[Text segment]
=====

USEFUL FACTS: SHOPPING
 
    Top What and where:

    At the Kenyan shops and flea markets you will find all kinds of items that will do a nice souvenir of your trip. Most of the items displayed at the tourist shops are industrially produced copies, but anyway they are decorative. But do not pay them as handcrafts.

    The opening times for shops are from 9 AM to 5:30 PM, Monday to Friday, closing for lunch from 1 to 2 PM. On Saturdays, shops are open from 9 AM to 1:30 PM. The shops at the lodges usually have their opening times adapted to the times of the day at which guests stick around.

    In general, prices of all articles for tourists are high. The best prices can be found at the airport shops and from the people at the parks gates, especially Maasai women at Sekenani Gate, Masai Mara (only for bracelets and other beadworks, the rest has no interest). Shops at some lodges and flea markets usually have reasonable prices as well. Prices are higher at hotels and stores in Nairobi, and above all, at the road dukas or curio shops. If you travel in a group with a driver you won't get away without calling at the dukas that pay a commission to the driver. Prices here are not simply high, rather sky high. Of course, bargaining is mandatory, but even so, save your money for the places mentioned above, where you will find the very same items at much lower prices. If the duka is located by a soda kiosk, the best way to make use of the stop is to have a fresh drink, or simply stretch your legs.

    Wood carvings are the most popular objects. From the small animal wooden shapes, coarse and worthless but nice anyway, to the costly black ebony carvings of the Tanzanian makonde art, with prohibitive prices. Makonde has two main trends, the traditional one which represents human figures, daily labours or animals, and a modern trend specialising in abstract slender shapes. Concerning ebony, check its authenticity not to pay a pig in a poke, picaresque is in the air and sometimes ordinary wood is stained black with shoe polish. Ebony is heavier than fakes, but just in case ask the retailer to scratch the base of the carving with a knife to check that the wood is also black inside. Sellers use this same procedure to check the goods they buy. Don't forget to check that it is a single piece, sometimes stained wood carvings are mounted on ebony bases to pass the "scratch test".

=====

[Available data]
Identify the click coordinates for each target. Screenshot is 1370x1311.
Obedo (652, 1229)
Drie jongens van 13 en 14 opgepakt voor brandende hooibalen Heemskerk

=====

[Problems to solve]
[A] According to the Kenya shopping text, what hours are shops open on Saturdays?
[B] Quote the Kenya shopping text word for word between "At the Kenyan" and "guests stick around.", inclusive.

[The solutions]
[A] From 9 AM to 1:30 PM.

[B]
At the Kenyan shops and flea markets you will find all kinds of items that will do a nice souvenir of your trip. Most of the items displayed at the tourist shops are industrially produced copies, but anyway they are decorative. But do not pay them as handcrafts.

    The opening times for shops are from 9 AM to 5:30 PM, Monday to Friday, closing for lunch from 1 to 2 PM. On Saturdays, shops are open from 9 AM to 1:30 PM. The shops at the lodges usually have their opening times adapted to the times of the day at which guests stick around.